Stored records:
==========

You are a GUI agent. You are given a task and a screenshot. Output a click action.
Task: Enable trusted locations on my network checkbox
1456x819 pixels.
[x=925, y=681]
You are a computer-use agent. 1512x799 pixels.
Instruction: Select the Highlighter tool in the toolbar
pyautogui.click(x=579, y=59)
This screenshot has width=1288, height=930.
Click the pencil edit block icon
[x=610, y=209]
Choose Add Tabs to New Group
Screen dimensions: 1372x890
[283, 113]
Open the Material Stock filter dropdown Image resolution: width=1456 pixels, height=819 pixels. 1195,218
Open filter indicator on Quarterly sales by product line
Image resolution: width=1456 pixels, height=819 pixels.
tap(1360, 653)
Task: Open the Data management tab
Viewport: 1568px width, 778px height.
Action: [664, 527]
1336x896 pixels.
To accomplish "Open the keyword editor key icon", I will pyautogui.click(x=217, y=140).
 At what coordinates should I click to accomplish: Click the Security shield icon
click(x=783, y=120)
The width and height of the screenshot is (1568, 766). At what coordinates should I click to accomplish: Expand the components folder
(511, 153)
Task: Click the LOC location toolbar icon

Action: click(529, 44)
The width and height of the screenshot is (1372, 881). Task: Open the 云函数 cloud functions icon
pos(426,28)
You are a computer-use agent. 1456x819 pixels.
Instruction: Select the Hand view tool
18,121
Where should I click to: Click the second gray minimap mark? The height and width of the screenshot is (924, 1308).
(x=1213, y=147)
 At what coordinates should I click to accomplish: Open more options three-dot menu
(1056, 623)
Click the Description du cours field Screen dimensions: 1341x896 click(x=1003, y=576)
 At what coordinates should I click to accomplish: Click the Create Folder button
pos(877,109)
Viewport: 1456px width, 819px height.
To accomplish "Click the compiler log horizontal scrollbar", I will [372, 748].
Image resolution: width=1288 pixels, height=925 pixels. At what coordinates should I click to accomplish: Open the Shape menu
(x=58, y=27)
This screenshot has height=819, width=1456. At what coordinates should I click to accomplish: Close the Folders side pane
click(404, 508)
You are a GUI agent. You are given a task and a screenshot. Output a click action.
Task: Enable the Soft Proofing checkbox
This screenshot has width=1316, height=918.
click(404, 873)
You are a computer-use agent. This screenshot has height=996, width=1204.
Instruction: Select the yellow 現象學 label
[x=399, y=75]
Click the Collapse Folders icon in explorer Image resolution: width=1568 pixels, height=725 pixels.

==========

• _Assignment_
The expected response is every record, reproduced word for word.

• _Written response_
You are a GUI agent. You are given a task and a screenshot. Output a click action.
Task: Enable trusted locations on my network checkbox
1456x819 pixels.
[x=925, y=681]
You are a computer-use agent. 1512x799 pixels.
Instruction: Select the Highlighter tool in the toolbar
pyautogui.click(x=579, y=59)
This screenshot has width=1288, height=930.
Click the pencil edit block icon
[x=610, y=209]
Choose Add Tabs to New Group
Screen dimensions: 1372x890
[283, 113]
Open the Material Stock filter dropdown Image resolution: width=1456 pixels, height=819 pixels. 1195,218
Open filter indicator on Quarterly sales by product line
Image resolution: width=1456 pixels, height=819 pixels.
tap(1360, 653)
Task: Open the Data management tab
Viewport: 1568px width, 778px height.
Action: [664, 527]
1336x896 pixels.
To accomplish "Open the keyword editor key icon", I will pyautogui.click(x=217, y=140).
 At what coordinates should I click to accomplish: Click the Security shield icon
click(x=783, y=120)
The width and height of the screenshot is (1568, 766). At what coordinates should I click to accomplish: Expand the components folder
(511, 153)
Task: Click the LOC location toolbar icon

Action: click(529, 44)
The width and height of the screenshot is (1372, 881). Task: Open the 云函数 cloud functions icon
pos(426,28)
You are a computer-use agent. 1456x819 pixels.
Instruction: Select the Hand view tool
18,121
Where should I click to: Click the second gray minimap mark? The height and width of the screenshot is (924, 1308).
(x=1213, y=147)
 At what coordinates should I click to accomplish: Open more options three-dot menu
(1056, 623)
Click the Description du cours field Screen dimensions: 1341x896 click(x=1003, y=576)
 At what coordinates should I click to accomplish: Click the Create Folder button
pos(877,109)
Viewport: 1456px width, 819px height.
To accomplish "Click the compiler log horizontal scrollbar", I will [372, 748].
Image resolution: width=1288 pixels, height=925 pixels. At what coordinates should I click to accomplish: Open the Shape menu
(x=58, y=27)
This screenshot has height=819, width=1456. At what coordinates should I click to accomplish: Close the Folders side pane
click(404, 508)
You are a GUI agent. You are given a task and a screenshot. Output a click action.
Task: Enable the Soft Proofing checkbox
This screenshot has width=1316, height=918.
click(404, 873)
You are a computer-use agent. This screenshot has height=996, width=1204.
Instruction: Select the yellow 現象學 label
[x=399, y=75]
Click the Collapse Folders icon in explorer Image resolution: width=1568 pixels, height=725 pixels.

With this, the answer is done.